I know that one can at least use variables for some of the parameters. But I don’t know how to apply this approach to features, as these are chosen through checkboxes in the Processor. Besides, I don’t really like the variable approach.
Thanks in advance!
Generally there are two types of ONE DATA model processors:
- “Advanced Methods” processors, like your GroupedForecastingProcessor
- “Train Model” & “Model Application” processors
The former train and apply the model directly on the training and test dataset and do not save the calculated models.
The latter do this in a two-step approach: With the “Train model” processor you can train a model and save it in ONE DATA (then also meta-informations like hyperparameters are saved with the model, which you can see in the Model section of ONE DATA). Afterwards with the “Model Application” processor you can load such a stored model and apply it to your testset.
Maybe for you it is worth a shot to have a look at this “Train Model” processor (you can even train multiple modeltypes in one go).
Your second question relating to dynamically selecting different kind of features (columns in your dataset) is not possible in stock ONE DATA as far as I know. However there would be a possible workaround with the ONE DATA API depending on your exact usecase.
I hope I shed a little bit light on the models in ONE DATA, if you have further questions or something is unclear just reach out to me
Technically, it is possible to read out the parameters that are set in the processor configuration.
Since the whole WF configuration is JSON based and can be obtained via REST API, there’s always a way to custom-taylor things to your needs. The effort might be quite high in this case (depending on the usability you want to achieve). If it’s just for having a parameter “history” regardless of the UX, then you can use the WF Jobs to get the corresponding WF version and for each execution the configuration of the processor as JSON and store it.

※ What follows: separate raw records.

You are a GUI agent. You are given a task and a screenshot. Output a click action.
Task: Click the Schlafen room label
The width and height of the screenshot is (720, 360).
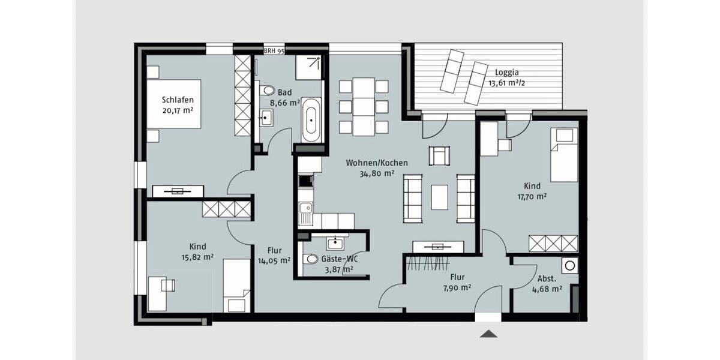coord(178,100)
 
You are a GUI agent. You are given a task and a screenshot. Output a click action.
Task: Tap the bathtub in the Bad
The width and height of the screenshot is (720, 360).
coord(311,121)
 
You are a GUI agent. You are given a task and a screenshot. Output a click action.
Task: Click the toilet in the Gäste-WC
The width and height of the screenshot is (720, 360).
coord(310,260)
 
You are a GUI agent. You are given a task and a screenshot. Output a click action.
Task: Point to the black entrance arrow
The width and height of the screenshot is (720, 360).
coord(489,334)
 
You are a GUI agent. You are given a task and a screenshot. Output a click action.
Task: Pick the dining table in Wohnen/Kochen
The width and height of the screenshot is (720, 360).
coord(364,106)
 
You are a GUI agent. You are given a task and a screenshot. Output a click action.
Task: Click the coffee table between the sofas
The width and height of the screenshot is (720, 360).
coord(440,197)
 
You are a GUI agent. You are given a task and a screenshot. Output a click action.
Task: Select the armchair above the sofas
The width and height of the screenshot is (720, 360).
coord(439,155)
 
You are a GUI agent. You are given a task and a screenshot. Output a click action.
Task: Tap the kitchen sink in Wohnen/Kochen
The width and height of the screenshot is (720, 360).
coord(305,211)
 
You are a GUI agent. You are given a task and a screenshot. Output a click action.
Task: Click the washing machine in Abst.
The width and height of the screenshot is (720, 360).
coord(569,265)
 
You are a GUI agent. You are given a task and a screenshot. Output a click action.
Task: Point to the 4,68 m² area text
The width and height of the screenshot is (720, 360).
coord(547,289)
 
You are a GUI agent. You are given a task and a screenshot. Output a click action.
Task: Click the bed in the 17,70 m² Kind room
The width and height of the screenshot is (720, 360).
coord(563,155)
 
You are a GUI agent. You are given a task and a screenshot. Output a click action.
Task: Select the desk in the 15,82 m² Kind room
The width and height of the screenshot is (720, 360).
coord(157,293)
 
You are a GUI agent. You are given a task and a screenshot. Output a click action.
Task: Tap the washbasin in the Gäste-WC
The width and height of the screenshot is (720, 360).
coord(334,243)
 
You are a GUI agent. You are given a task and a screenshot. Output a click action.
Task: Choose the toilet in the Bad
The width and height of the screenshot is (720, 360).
coord(267,91)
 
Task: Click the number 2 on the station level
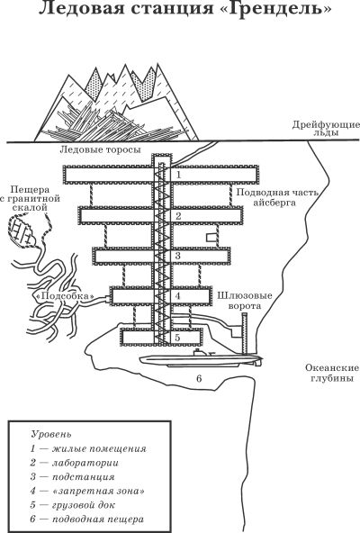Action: click(178, 216)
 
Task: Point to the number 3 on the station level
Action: click(178, 257)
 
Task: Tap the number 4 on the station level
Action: click(178, 295)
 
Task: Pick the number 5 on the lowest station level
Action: click(178, 338)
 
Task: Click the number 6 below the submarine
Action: click(199, 379)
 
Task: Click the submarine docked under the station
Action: click(202, 360)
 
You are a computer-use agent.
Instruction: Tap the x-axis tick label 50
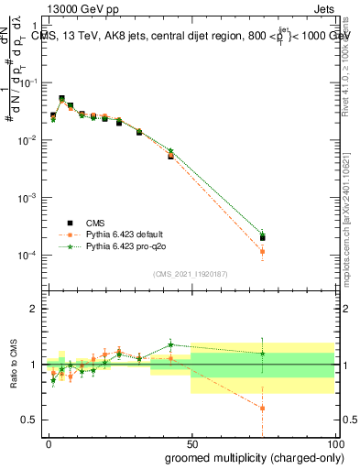click(x=191, y=444)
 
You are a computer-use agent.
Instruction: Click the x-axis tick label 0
click(x=49, y=444)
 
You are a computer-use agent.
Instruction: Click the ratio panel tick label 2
click(x=33, y=309)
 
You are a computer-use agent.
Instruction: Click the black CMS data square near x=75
click(x=262, y=238)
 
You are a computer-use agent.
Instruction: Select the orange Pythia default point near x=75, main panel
click(x=262, y=251)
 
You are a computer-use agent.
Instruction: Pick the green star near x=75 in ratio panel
click(x=262, y=354)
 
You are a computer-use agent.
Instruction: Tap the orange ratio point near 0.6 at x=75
click(x=262, y=409)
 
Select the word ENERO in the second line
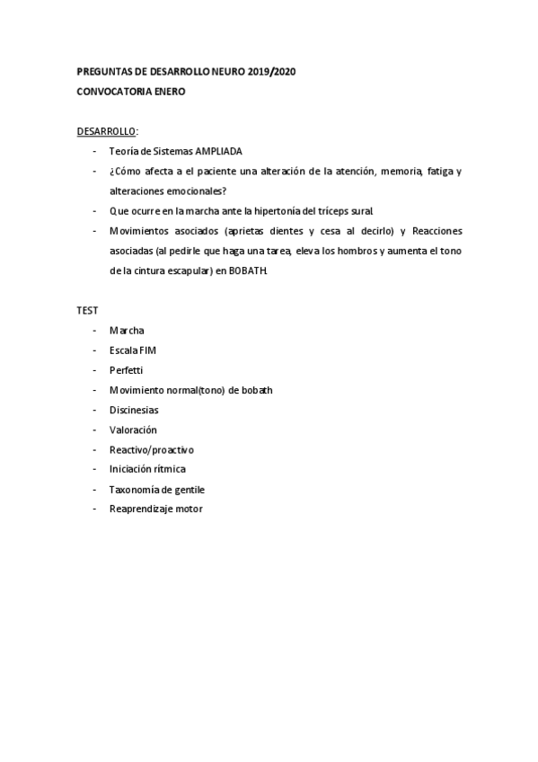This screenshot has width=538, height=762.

Don’t worry, the parameter history is preserved within the jobs and will wait for consumption by any script (or maybe even workflow?) you will at some point be able to throw at it.
Using our (currently internal) API documentation for ONE DATA Core/Classic is a good starting point.
I totally agree to the fact that we could use an integrated way of keeping track of certain configurations. Maybe, there’s a generic enough way to achieve your goal and you are able to share it with the community.
@Flogge @christoph.pernul Thank you for your responses. I was able to dig a bit in the API documentation and also got a nice intro to it. A nice UX does not play a big role at the moment. I mainly want to be able to compare forecast accuracy in context of the model parameters that I used. I’ll go ahead and make my first steps on API-land and will let you know, when I find something worth sharing.